Document Type : Original Article(s)
Assistant Professor, Department of Internal Medicine, School of Medicine, Zabol University of Medical Sciences, Zabol, Iran
PhD Student, Student Research Committee, School of Pharmacy, Zabol University of Medical Sciences, Zabol, Iran
Assistant Professor, Department of Community Medicine, School of Medicine, Zabol University of Medical Sciences, Zabol, Iran
Department of Medical Chemistry, School of Pharmacy, Zabol University of Medical Sciences, Zabol, Iran
Associate Professor, Department of Pharmacology and Toxicology, School of Pharmacy, Zabol University of Medical Sciences, Zabol, Iran
Background: Opium is widely used among addicts in the Middle East countries such as Iran. Recent reports suggest that opium sellers cheat their customers by adding lead to the opium. Contaminated opium can threaten the health of consumers.

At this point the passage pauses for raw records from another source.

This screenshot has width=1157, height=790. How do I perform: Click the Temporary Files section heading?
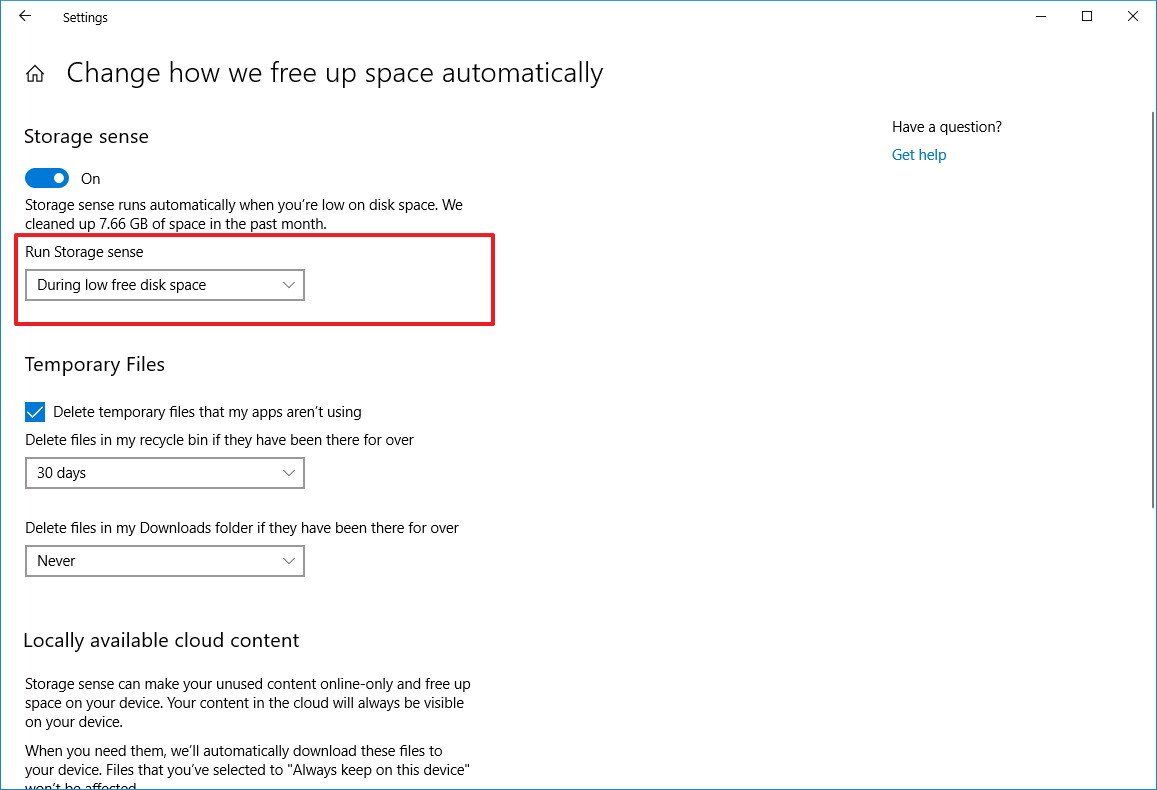click(94, 365)
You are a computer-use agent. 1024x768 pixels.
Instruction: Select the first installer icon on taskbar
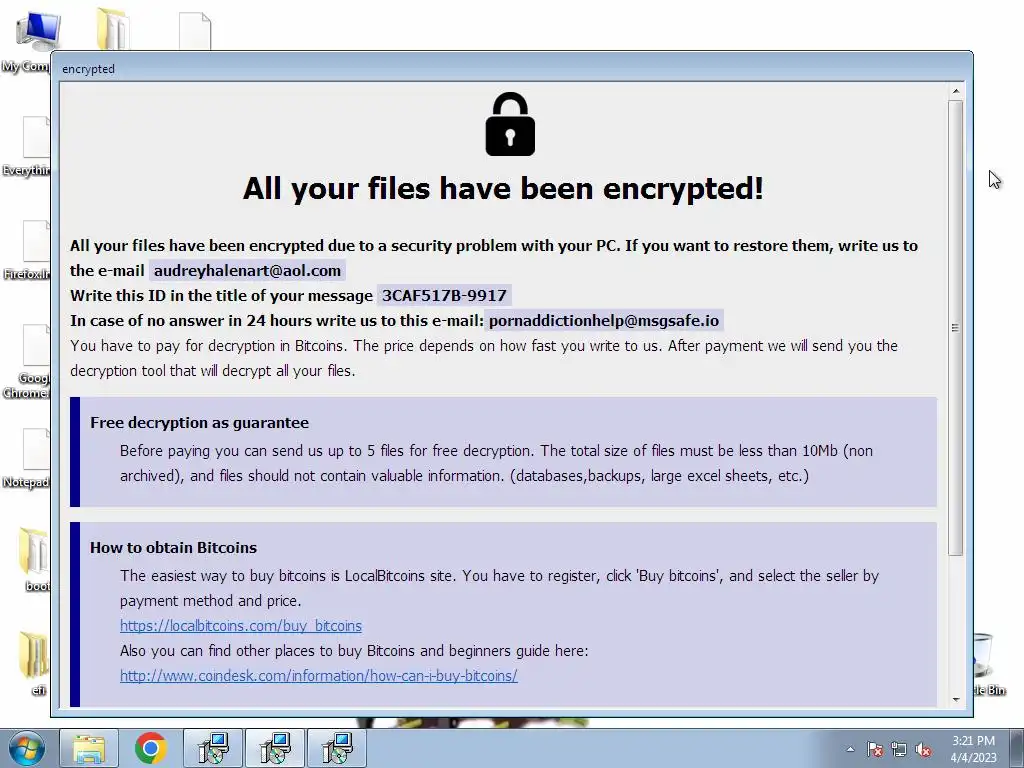(x=213, y=748)

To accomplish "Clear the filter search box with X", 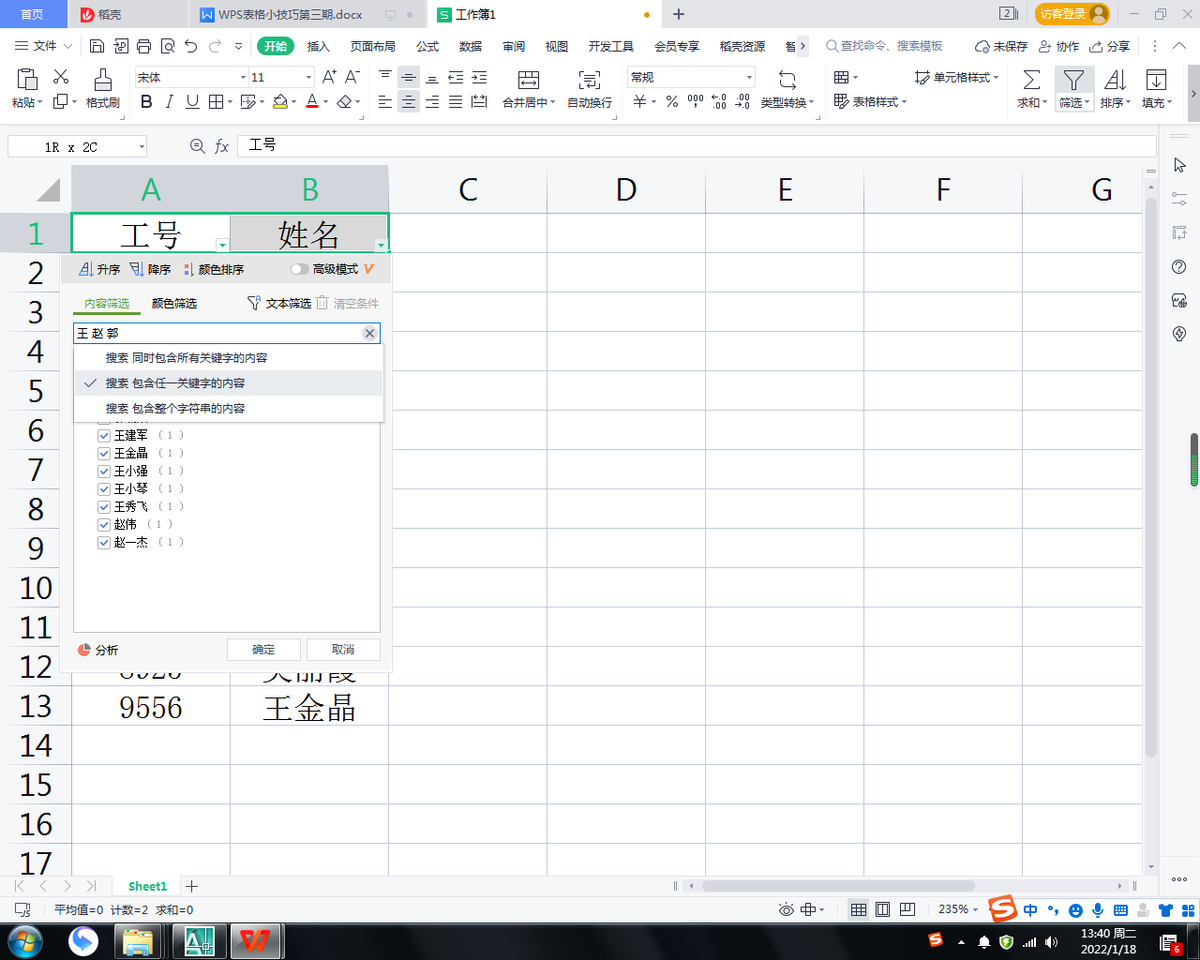I will pyautogui.click(x=369, y=333).
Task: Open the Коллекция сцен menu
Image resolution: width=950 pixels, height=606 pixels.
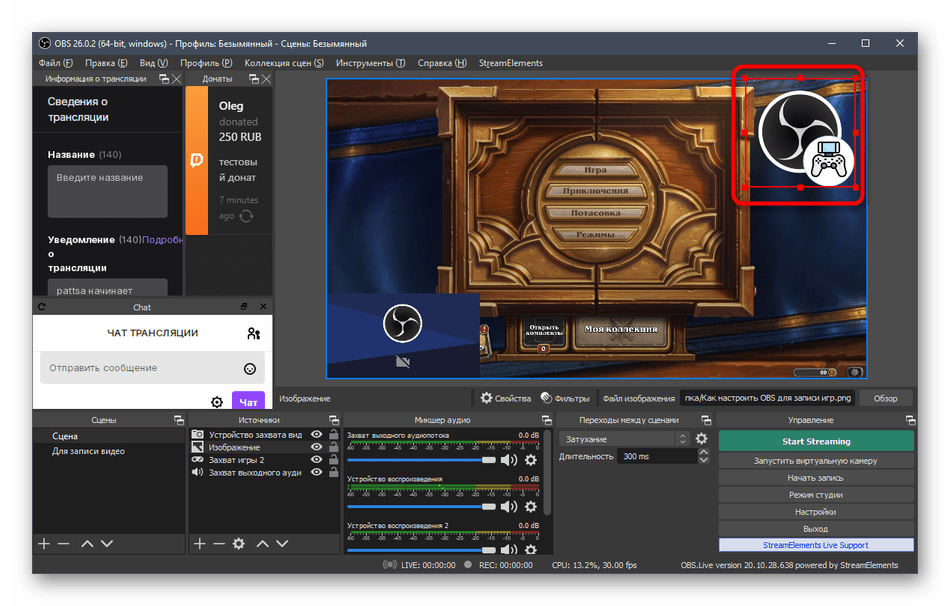Action: [284, 63]
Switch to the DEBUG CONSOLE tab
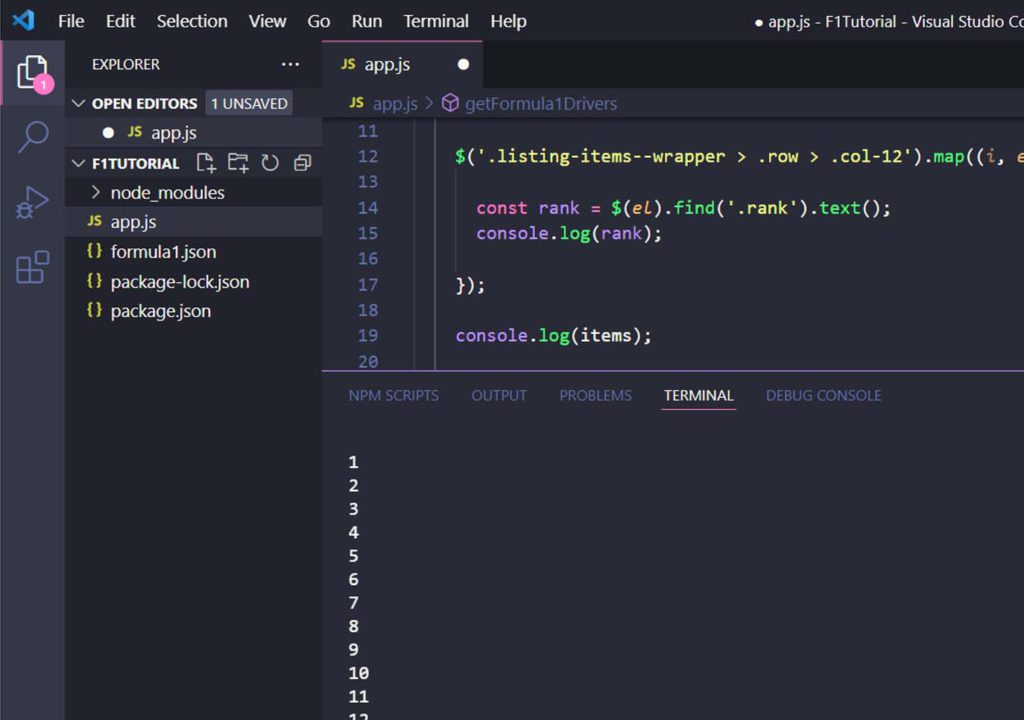Screen dimensions: 1024x720 tap(823, 395)
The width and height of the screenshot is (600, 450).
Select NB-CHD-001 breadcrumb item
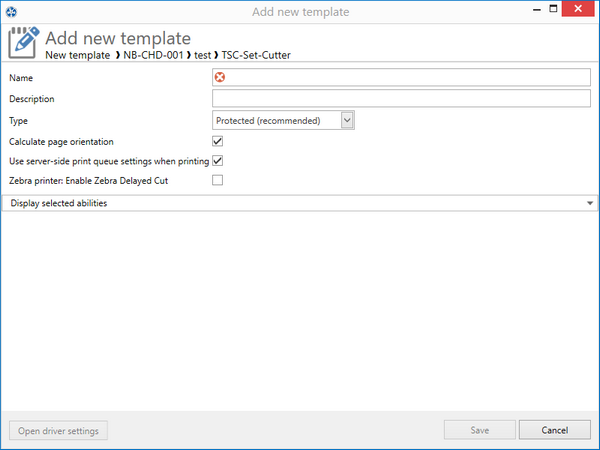click(x=153, y=55)
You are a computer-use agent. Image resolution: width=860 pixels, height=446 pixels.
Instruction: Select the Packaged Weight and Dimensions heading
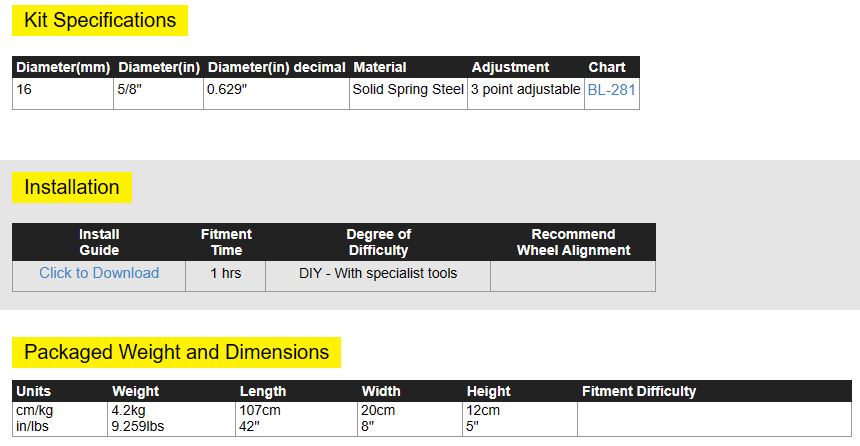(176, 352)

This study was designed to evaluate the lead concentration in blood sample of oral and inhaled opium user’s referring to Amir Al-Momenin Hospital in Zabol, Iran, during spring 2015 in comparison with those of control group.Methods: Blood lead level (BLL) of 188 subjects with a mean age of 52.06 years in three categories - including oral opium addicted (55 patients), inhaled opium addicted (55 patients), and healthy control group (n = 78) - was assessed. The BLL of all the subjects was assessed using an atomic absorption spectrophotometer.Findings: Almost all participants consumed “Tariak” (99.09%). Mean ± standard deviation (SD) duration of opium addiction was 13.21 ± 10.26 years. The average blood lead concentration among oral users, inhaled users, and control group were 34.31 ± 21.54, 41.13 ± 26.40, and 9.86 ± 4.40 µg/dl, respectively (P = 0.001).Conclusion: Our study showed significant differences of BLLs between opium users and control group. We also did not find any association between blood lead concentration and method of opium consumption.